Melansir dari Carscoops, Kamis, 27 Maret, teaser tersebut memperlihatkan sebuah prototipe SUV yang dibaluti stiker penyamaran tengah berjalan di lintasan bersalju. Meskipun disamarkan, sekilas mobil tersebut memiliki gaya bahasa menyerupai Ioniq 9.

Desain eksteriornya menampilkan visual yang jelas dengan lampu depan saling terhubung oleh strip LED. Sementara itu, bagian belakangnya memiliki garis bahu lebih berotot yang mengalir ke ekor lebih tegak dan dihiasi oleh spoiler.

Berbeda dengan bagian depannya, lampu belakang dari mobil ini mengusung LED berukuran lebar yang membentang ke samping sekaligus meningkatkan kesan kuat dan premium pada SUV tersebut.

Spesifikasi lebih lanjutnya masih disembunyikan oleh merek, namun dikabarkan SUV ini akan dibangun di atas arsitektur E-GMP atau sama seperti model EV Hyundai dan Kia lainnya.

Diperkirakan platform tersebut akan mendukung pengaturan motor listrik tunggal maupun ganda dan dapat mengakomodasi baterai berukuran besar hingga 110,3 kWh sehingga memiliki jarak tempuh mengesankan.

Pabrikan berlogo ‘H’ miring ini akan meluncurkan detail lebih lanjut mengenai model tersebut pada 28 Maret mendatang dan akan memasarkannya dalam beberapa waktu mendatang.

Hyundai memiliki komitmen untuk menghadirkan lebih banyak kendaraan listrik di China.
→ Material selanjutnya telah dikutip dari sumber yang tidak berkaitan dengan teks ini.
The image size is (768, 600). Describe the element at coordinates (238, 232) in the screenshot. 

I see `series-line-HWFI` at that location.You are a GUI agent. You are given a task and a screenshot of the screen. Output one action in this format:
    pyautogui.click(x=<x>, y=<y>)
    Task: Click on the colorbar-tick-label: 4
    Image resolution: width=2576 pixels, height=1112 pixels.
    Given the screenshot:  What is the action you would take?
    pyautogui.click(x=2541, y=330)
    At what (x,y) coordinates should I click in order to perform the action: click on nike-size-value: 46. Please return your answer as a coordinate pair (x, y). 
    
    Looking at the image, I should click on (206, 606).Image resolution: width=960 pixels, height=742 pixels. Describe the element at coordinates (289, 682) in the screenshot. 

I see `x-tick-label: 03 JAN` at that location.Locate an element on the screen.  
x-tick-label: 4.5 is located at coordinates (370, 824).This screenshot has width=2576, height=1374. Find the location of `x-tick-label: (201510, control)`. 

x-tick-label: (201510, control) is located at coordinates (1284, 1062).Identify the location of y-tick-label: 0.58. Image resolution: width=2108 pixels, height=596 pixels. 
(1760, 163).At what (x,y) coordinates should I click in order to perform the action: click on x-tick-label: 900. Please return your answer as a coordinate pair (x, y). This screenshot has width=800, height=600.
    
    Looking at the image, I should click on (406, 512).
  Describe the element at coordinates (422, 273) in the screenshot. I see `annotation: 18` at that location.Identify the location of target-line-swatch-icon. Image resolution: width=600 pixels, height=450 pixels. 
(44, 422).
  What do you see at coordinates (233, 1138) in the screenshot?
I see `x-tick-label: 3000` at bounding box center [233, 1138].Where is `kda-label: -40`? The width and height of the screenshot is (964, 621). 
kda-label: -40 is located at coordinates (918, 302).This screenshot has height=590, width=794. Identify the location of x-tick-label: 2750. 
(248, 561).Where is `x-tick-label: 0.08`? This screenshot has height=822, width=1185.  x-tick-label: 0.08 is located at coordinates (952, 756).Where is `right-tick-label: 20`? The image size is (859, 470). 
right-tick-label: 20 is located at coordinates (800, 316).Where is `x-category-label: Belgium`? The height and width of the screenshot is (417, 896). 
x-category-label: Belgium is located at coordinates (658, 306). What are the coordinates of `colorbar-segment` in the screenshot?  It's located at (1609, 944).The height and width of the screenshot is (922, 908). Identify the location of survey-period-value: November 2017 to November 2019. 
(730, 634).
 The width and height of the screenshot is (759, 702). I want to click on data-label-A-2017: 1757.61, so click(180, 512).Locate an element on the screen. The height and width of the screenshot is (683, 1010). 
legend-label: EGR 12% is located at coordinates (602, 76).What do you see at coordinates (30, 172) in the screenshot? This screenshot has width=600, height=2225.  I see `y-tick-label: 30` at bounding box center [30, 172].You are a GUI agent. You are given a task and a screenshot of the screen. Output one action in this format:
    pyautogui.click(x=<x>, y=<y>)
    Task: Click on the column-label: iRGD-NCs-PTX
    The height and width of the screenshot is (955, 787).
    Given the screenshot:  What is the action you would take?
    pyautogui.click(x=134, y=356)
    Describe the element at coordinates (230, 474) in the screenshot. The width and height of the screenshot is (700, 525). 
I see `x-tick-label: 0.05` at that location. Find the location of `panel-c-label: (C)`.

Terlebih lagi, produsen otomotif ini telah meresmikan pusat R&D berlokasi di Shanghai untuk mengembangkan EV khusus pasar negeri tirai bambu.

Saat ini, Hyundai memasarkan sejumlah model bermesin bensin (ICE) seperti Sonata, Elantra, Tucson L, Santa Fe, dan Mufasa. Satu-satunya EV yang ditawarkan oleh pabrikan di pasar ini adalah Ioniq 5 N, yang merupakan produk impor.